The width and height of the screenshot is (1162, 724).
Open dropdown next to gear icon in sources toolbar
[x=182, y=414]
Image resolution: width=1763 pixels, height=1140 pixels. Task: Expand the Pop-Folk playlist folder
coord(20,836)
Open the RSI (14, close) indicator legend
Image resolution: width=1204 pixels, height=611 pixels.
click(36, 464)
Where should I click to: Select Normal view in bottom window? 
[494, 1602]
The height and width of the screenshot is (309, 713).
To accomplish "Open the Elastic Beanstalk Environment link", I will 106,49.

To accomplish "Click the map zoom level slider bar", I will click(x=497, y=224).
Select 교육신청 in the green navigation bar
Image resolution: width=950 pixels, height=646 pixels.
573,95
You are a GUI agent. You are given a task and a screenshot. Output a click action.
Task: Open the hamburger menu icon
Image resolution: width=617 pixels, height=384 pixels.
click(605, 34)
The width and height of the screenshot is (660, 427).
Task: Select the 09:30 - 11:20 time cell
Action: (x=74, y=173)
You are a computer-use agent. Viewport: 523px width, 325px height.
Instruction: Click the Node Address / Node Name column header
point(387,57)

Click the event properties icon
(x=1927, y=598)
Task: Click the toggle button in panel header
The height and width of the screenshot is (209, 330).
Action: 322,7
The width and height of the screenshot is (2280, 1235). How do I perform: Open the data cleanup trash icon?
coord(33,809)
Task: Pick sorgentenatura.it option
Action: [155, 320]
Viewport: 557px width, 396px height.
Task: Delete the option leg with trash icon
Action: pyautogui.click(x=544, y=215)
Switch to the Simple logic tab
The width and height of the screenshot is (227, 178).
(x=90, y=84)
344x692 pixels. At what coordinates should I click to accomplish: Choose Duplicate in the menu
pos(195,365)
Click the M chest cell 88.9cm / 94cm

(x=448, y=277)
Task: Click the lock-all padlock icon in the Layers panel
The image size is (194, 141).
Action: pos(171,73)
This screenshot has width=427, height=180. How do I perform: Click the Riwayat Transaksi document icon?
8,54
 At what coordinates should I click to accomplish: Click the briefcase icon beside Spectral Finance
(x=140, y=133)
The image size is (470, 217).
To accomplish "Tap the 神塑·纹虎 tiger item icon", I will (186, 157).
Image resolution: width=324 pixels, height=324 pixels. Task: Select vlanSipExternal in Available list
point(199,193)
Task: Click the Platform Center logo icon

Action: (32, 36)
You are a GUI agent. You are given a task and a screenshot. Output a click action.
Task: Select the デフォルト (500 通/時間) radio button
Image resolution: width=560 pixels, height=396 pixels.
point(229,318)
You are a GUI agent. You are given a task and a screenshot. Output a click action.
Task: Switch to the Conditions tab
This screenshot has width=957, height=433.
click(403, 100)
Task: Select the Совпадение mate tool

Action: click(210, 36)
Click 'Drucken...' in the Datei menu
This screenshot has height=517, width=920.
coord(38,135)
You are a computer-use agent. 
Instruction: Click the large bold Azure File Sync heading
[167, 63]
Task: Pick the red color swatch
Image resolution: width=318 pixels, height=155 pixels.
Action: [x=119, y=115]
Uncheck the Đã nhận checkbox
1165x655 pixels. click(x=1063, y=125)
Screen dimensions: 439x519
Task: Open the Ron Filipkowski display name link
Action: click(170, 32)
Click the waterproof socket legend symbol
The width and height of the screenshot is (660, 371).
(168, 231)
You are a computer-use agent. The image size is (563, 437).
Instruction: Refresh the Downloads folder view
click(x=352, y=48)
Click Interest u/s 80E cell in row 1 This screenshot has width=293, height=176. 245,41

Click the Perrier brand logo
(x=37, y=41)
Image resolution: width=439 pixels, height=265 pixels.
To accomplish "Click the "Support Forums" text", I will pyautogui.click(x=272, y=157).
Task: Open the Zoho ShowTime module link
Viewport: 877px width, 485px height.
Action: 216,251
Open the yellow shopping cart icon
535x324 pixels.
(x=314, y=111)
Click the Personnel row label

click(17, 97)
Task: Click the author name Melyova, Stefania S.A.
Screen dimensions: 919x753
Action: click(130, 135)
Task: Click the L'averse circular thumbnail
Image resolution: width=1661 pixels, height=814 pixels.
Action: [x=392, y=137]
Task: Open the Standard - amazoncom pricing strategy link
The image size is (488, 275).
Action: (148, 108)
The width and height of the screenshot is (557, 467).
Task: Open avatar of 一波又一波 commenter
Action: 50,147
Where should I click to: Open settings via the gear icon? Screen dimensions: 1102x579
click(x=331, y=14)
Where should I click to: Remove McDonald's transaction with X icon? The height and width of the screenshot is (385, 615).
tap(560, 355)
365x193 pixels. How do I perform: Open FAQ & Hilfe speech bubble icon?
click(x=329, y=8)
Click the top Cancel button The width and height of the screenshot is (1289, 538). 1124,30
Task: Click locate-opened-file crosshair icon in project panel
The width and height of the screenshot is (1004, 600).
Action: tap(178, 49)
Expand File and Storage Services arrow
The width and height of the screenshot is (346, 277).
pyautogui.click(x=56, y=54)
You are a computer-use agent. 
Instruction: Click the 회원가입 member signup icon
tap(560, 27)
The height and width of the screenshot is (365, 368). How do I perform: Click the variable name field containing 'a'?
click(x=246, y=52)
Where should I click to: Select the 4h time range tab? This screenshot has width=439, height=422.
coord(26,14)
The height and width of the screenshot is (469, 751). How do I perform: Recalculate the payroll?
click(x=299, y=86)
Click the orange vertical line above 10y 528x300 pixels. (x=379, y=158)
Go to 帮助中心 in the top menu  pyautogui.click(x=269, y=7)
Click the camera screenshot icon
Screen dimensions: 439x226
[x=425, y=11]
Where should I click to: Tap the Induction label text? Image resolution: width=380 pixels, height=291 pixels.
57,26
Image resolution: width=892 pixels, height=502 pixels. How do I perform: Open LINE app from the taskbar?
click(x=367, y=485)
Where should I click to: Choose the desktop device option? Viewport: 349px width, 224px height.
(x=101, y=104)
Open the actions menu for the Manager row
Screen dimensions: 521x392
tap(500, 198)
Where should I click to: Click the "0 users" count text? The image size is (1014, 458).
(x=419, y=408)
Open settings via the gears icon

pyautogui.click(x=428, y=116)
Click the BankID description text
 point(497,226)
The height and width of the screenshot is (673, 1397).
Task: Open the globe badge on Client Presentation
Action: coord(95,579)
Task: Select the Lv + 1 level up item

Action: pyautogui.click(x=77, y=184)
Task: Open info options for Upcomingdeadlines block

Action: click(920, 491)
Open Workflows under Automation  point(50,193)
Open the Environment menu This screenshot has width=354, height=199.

-*-*-

§ **EXERCISE REQUIREMENTS**
Can you give all the records above again, swapping "gear icon" for "cog icon" and leaving everything else unchanged?

§ **EXERCISE ANSWER**
The width and height of the screenshot is (1162, 724).
Open dropdown next to cog icon in sources toolbar
[x=182, y=414]
Image resolution: width=1763 pixels, height=1140 pixels. Task: Expand the Pop-Folk playlist folder
coord(20,836)
Open the RSI (14, close) indicator legend
Image resolution: width=1204 pixels, height=611 pixels.
click(36, 464)
Where should I click to: Select Normal view in bottom window? 
[494, 1602]
The height and width of the screenshot is (309, 713).
To accomplish "Open the Elastic Beanstalk Environment link", I will 106,49.

To accomplish "Click the map zoom level slider bar", I will click(x=497, y=224).
Select 교육신청 in the green navigation bar
Image resolution: width=950 pixels, height=646 pixels.
573,95
You are a GUI agent. You are given a task and a screenshot. Output a click action.
Task: Open the hamburger menu icon
Image resolution: width=617 pixels, height=384 pixels.
click(605, 34)
The width and height of the screenshot is (660, 427).
Task: Select the 09:30 - 11:20 time cell
Action: (x=74, y=173)
You are a computer-use agent. Viewport: 523px width, 325px height.
Instruction: Click the Node Address / Node Name column header
point(387,57)

Click the event properties icon
(x=1927, y=598)
Task: Click the toggle button in panel header
The height and width of the screenshot is (209, 330).
Action: 322,7
The width and height of the screenshot is (2280, 1235). How do I perform: Open the data cleanup trash icon?
coord(33,809)
Task: Pick sorgentenatura.it option
Action: [155, 320]
Viewport: 557px width, 396px height.
Task: Delete the option leg with trash icon
Action: pyautogui.click(x=544, y=215)
Switch to the Simple logic tab
The width and height of the screenshot is (227, 178).
(x=90, y=84)
344x692 pixels. At what coordinates should I click to accomplish: Choose Duplicate in the menu
pos(195,365)
Click the M chest cell 88.9cm / 94cm

(x=448, y=277)
Task: Click the lock-all padlock icon in the Layers panel
The image size is (194, 141).
Action: pos(171,73)
This screenshot has width=427, height=180. How do I perform: Click the Riwayat Transaksi document icon?
8,54
 At what coordinates should I click to accomplish: Click the briefcase icon beside Spectral Finance
(x=140, y=133)
The image size is (470, 217).
To accomplish "Tap the 神塑·纹虎 tiger item icon", I will (186, 157).
Image resolution: width=324 pixels, height=324 pixels. Task: Select vlanSipExternal in Available list
point(199,193)
Task: Click the Platform Center logo icon

Action: (32, 36)
You are a GUI agent. You are given a task and a screenshot. Output a click action.
Task: Select the デフォルト (500 通/時間) radio button
Image resolution: width=560 pixels, height=396 pixels.
point(229,318)
You are a GUI agent. You are given a task and a screenshot. Output a click action.
Task: Switch to the Conditions tab
This screenshot has width=957, height=433.
click(403, 100)
Task: Select the Совпадение mate tool

Action: click(210, 36)
Click 'Drucken...' in the Datei menu
This screenshot has height=517, width=920.
coord(38,135)
You are a computer-use agent. 
Instruction: Click the large bold Azure File Sync heading
[167, 63]
Task: Pick the red color swatch
Image resolution: width=318 pixels, height=155 pixels.
Action: [x=119, y=115]
Uncheck the Đã nhận checkbox
1165x655 pixels. click(x=1063, y=125)
Screen dimensions: 439x519
Task: Open the Ron Filipkowski display name link
Action: click(170, 32)
Click the waterproof socket legend symbol
The width and height of the screenshot is (660, 371).
(168, 231)
You are a computer-use agent. The image size is (563, 437).
Instruction: Refresh the Downloads folder view
click(x=352, y=48)
Click Interest u/s 80E cell in row 1 This screenshot has width=293, height=176. 245,41

Click the Perrier brand logo
(x=37, y=41)
Image resolution: width=439 pixels, height=265 pixels.
To accomplish "Click the "Support Forums" text", I will pyautogui.click(x=272, y=157).
Task: Open the Zoho ShowTime module link
Viewport: 877px width, 485px height.
Action: 216,251
Open the yellow shopping cart icon
535x324 pixels.
(x=314, y=111)
Click the Personnel row label

click(17, 97)
Task: Click the author name Melyova, Stefania S.A.
Screen dimensions: 919x753
Action: click(130, 135)
Task: Click the L'averse circular thumbnail
Image resolution: width=1661 pixels, height=814 pixels.
Action: [x=392, y=137]
Task: Open the Standard - amazoncom pricing strategy link
The image size is (488, 275).
Action: (148, 108)
The width and height of the screenshot is (557, 467).
Task: Open avatar of 一波又一波 commenter
Action: 50,147
Where should I click to: Open settings via the cog icon? Screen dimensions: 1102x579
click(x=331, y=14)
Where should I click to: Remove McDonald's transaction with X icon? The height and width of the screenshot is (385, 615).
tap(560, 355)
365x193 pixels. How do I perform: Open FAQ & Hilfe speech bubble icon?
click(x=329, y=8)
Click the top Cancel button The width and height of the screenshot is (1289, 538). 1124,30
Task: Click locate-opened-file crosshair icon in project panel
The width and height of the screenshot is (1004, 600).
Action: tap(178, 49)
Expand File and Storage Services arrow
The width and height of the screenshot is (346, 277).
pyautogui.click(x=56, y=54)
You are a computer-use agent. 
Instruction: Click the 회원가입 member signup icon
tap(560, 27)
The height and width of the screenshot is (365, 368). How do I perform: Click the variable name field containing 'a'?
click(x=246, y=52)
Where should I click to: Select the 4h time range tab? This screenshot has width=439, height=422.
coord(26,14)
The height and width of the screenshot is (469, 751). How do I perform: Recalculate the payroll?
click(x=299, y=86)
Click the orange vertical line above 10y 528x300 pixels. (x=379, y=158)
Go to 帮助中心 in the top menu  pyautogui.click(x=269, y=7)
Click the camera screenshot icon
Screen dimensions: 439x226
[x=425, y=11]
Where should I click to: Tap the Induction label text? Image resolution: width=380 pixels, height=291 pixels.
57,26
Image resolution: width=892 pixels, height=502 pixels. How do I perform: Open LINE app from the taskbar?
click(x=367, y=485)
Where should I click to: Choose the desktop device option? Viewport: 349px width, 224px height.
(x=101, y=104)
Open the actions menu for the Manager row
Screen dimensions: 521x392
tap(500, 198)
Where should I click to: Click the "0 users" count text? The image size is (1014, 458).
(x=419, y=408)
Open settings via the gears icon

pyautogui.click(x=428, y=116)
Click the BankID description text
 point(497,226)
The height and width of the screenshot is (673, 1397).
Task: Open the globe badge on Client Presentation
Action: coord(95,579)
Task: Select the Lv + 1 level up item

Action: pyautogui.click(x=77, y=184)
Task: Open info options for Upcomingdeadlines block

Action: click(920, 491)
Open Workflows under Automation  point(50,193)
Open the Environment menu This screenshot has width=354, height=199.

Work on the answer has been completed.